George Thodos, a professor of chemical engineering at Northwestern for almost four decades, died Feb. 29 in Washington D.C., from leukemia. He was 84.
After coming to NU in 1947, Thodos taught both graduate and undergraduate students. He also served as chair of the chemical engineering department from 1960 to 1964.
Before retiring as a professor emeritus in 1986, Thodos published more than 275 technical papers in chemical engineering and held seven patents.
“We all enjoyed working with George over the years,” said chemical engineering Prof. Joshua Dranoff. “He was very methodical and careful with his work.”
Dranoff said Thodos often went out of his way to help students with classwork and in labs.
“He spent a great deal of time with his students,” Dranoff said. “As a teacher, he was very respected and his students had a very strong appreciation for his efforts in class.”
Dranoff said his eagerness to help students often kept Thodos in meetings as late as 2 a.m.
His daughter, Diane Thodos, said she also remembers students coming to their house to get help after classes.
“His students said that what he taught them was very rigorous and difficult training,” Diane Thodos said. “But they were very grateful for it.”
She said students from all over the world requested to work with her father.
“They would bring pictures and statues from home, so his office had a strange mixture of lab equipment and art,” she said.
In addition to teaching, Thodos researched ways to capture solar energy and physical properties of materials.
“There was a kind of creative intensity in his research, and he passed that creativity onto us,” said Diane Thodos, who is an artist. “He really enjoyed working with his hands, and he was a regular and dedicated hard worker. He always practiced a thorough, investigative research that was almost an art form.”
She said she remembers going to the lab with her father when she was young to help him with projects.
“It made me very capable with making things on my own and problem solving,” Diane Thodos said.

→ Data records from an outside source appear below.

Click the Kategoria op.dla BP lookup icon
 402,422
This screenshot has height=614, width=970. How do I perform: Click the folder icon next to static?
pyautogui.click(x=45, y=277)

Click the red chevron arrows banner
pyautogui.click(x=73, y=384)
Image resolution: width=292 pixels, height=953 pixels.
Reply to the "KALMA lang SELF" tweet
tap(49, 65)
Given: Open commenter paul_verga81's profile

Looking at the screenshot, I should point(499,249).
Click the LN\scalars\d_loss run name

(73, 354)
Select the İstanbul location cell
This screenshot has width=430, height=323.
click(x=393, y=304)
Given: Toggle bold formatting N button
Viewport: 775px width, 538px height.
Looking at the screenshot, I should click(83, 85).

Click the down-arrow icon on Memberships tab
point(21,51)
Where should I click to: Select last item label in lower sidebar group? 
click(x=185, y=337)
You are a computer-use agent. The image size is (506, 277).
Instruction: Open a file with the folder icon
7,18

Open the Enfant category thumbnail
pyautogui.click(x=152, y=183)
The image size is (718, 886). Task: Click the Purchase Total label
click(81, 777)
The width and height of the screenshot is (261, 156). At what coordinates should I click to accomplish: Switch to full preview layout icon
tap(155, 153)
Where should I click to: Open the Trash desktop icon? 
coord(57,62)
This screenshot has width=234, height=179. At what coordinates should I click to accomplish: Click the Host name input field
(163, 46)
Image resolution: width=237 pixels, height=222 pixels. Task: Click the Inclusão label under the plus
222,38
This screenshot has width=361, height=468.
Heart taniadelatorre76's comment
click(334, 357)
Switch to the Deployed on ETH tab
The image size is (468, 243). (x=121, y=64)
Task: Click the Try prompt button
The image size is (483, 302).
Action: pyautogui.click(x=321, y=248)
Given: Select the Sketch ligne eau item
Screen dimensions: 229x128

Before coming to NU, Thodos worked with other researchers to make a synthetic rubber during World War II.
“He got the idea about how to prevent water from bubbling out of a tank from watching a bartender at the bar,” Diane Thodos said. “When they poured a beer, it would foam over the edge. But he noticed if they would put butter on the glass, it wouldn’t.”
Thodos used his observation to perfect the use of synthetic rubber.
Thodos is survived by his first wife, of 39 years, Lena; a second wife, Dianne Nichols; a son, Jason; four daughters, Melissa Johnston, Anna Ratas, Diane and Christina; a grandson, Alexander George Ratas; and siblings Theresa Presvelos, James Thomas and Harry Thodos.
Memorial services will held April 9 at the Annunciation Greek Orthodox Cathedral at 1017 N. LaSalle Dr. in Chicago.
In lieu of flowers, his family requests donations in his name to the Leukemia Lymphoma Society of Illinois.